I wrote — AND FINISHED — a first chapter, and it was hella fun. My plan was to post it on the Evolution Forum, because that’s where I got my start writing for public consumption and it was great interacting with the readers there. I was seriously looking forward to recapturing that magic.

But, alas, the Fates conspired, and the Ev Forum shut its doors the day I was going to post. Heh.

Side note: Because I got emails suggesting I post to one of the two spinoff forums, I’m going to address that here. It comes down to the terms of service.

• Forum #1:

  • Allows people to post stories that don’t belong to them, and I’m apparently the only one freaked out by that.
  • The moderators are allowed to edit your post as they see fit, which seems…weird. I know I’m a “pro” writer and I should be used to getting my stuff edited, but that’s with my consent and with, uh, reasons.
  • Once you open an account there, you can never ever ever get it closed. I don’t even know why that freaks me out but it does. Maybe it’s the possibility that the site could fall into nefarious hands who do nefarious things with it and, just like that, I’m part of a nefarious organization. I’m paranoid, I know. But it’s part of my job description.

• Forum #2:

  • Not easily accessible by my phone or even my e-reader. I know that’s totally petty, but my computer’s so old that it’s pretty much only capable of wordprocessing at this point, so I use my phone for almost everything internet related. When I first designed my site, I designed it with a variety of screen sizes in mind, so while it’s not optimized for mobile, it’s readable on most phones. I’m currently working on the optimization part, but it’s a delicate balance because I also want people with dial-up to be able to access my site fairly quickly. This is personal for me since I have friends who still have dial-up. Anyway, my point is that if a site is impossible to read/navigate on my phone, I won’t bother.
  • The TOS states that you cannot delete a post once you’ve put it up, which essentially gives them infinite rights to that content. Non exclusive rights, sure, but many places won’t accept a story that’s already available to everyone everywhere. Let alone pay you for it. Advice to any newbie writers out there — don’t do that. Especially for free, even with stories you intend to be free forever. You might want to take it down for completely non-money releated reasons, and unless your wrote a story on commission, you should be able to do it for whatever reason you want. Also, read the Terms of Service and/or contract (even with a commission) with a fine tooth comb before handing over your story. Also, don’t mix metaphors. Also, try not to start three sentences in a row with “also.”

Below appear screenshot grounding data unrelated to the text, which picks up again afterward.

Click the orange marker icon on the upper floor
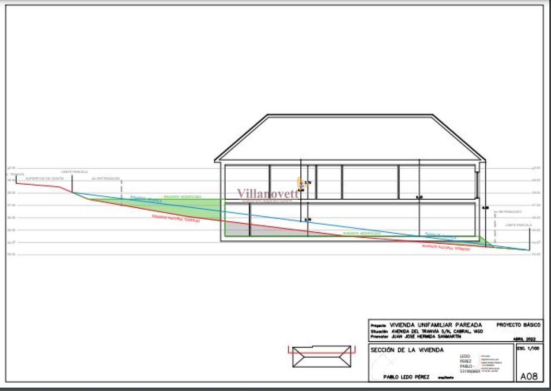click(300, 183)

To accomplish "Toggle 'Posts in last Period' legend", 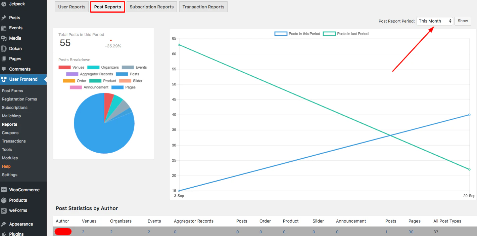I will 346,34.
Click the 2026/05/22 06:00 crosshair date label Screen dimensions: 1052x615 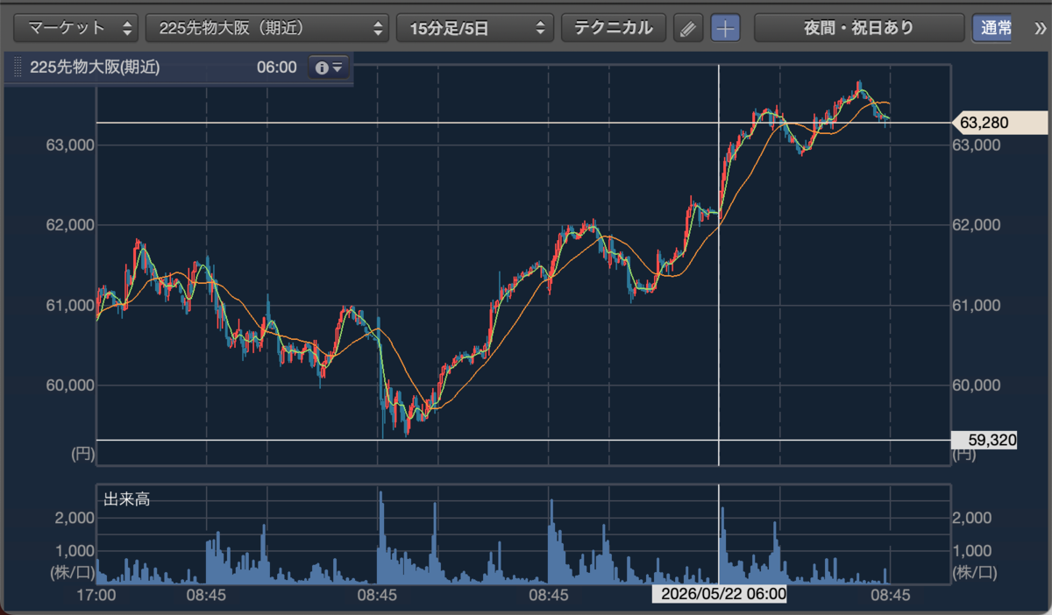pyautogui.click(x=719, y=595)
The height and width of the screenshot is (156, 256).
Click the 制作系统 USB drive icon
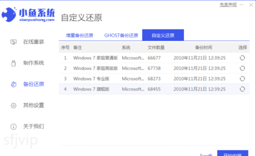(x=13, y=64)
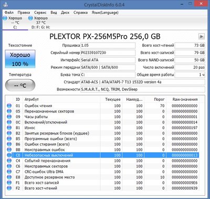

Those are my reasons. To the people who sent me emails regarding this, genuine thanks for trying to help. It’s just that neither of the new sites feel like home to me, you know?

Speaking of home, I didn’t know what to do for a while. I kept scratching away in my notebook. When I had three chapters, I realized I really wanted people to see them, even though I still had no idea where I was going with the story. 🙂 Then I remembered, duh, I’ve got my own site. And a blog that allows comments. If that’s not a recipe for a playground, I don’t know what is.

So now you can read the first chapter of “One of Us Must Know,” on my site at http://rowanmcbride.com/stories/serials/, and you can comment by either clicking on the link at the bottom of the chapter, or going to http://rowanmcbride.com/blog/?p=315. If you read it, please comment. I would very much like to know what you think. I’m needy like that. 😉

Oh, if you’re signed up for my newsletter, you got to read this chapter October 1st. From now on, that’ll be one of the perks of the newsletter — members get to read a new chapter on the first of the month, nonmembers still get to read the chapters, but they won’t be posted to the public until the 15th. If you’re interested, sign up for the newsletter at http://groups.yahoo.com/group/rowan_mcbride/. It’s free and very low traffic. I think my record number of posts was a whopping five in one month.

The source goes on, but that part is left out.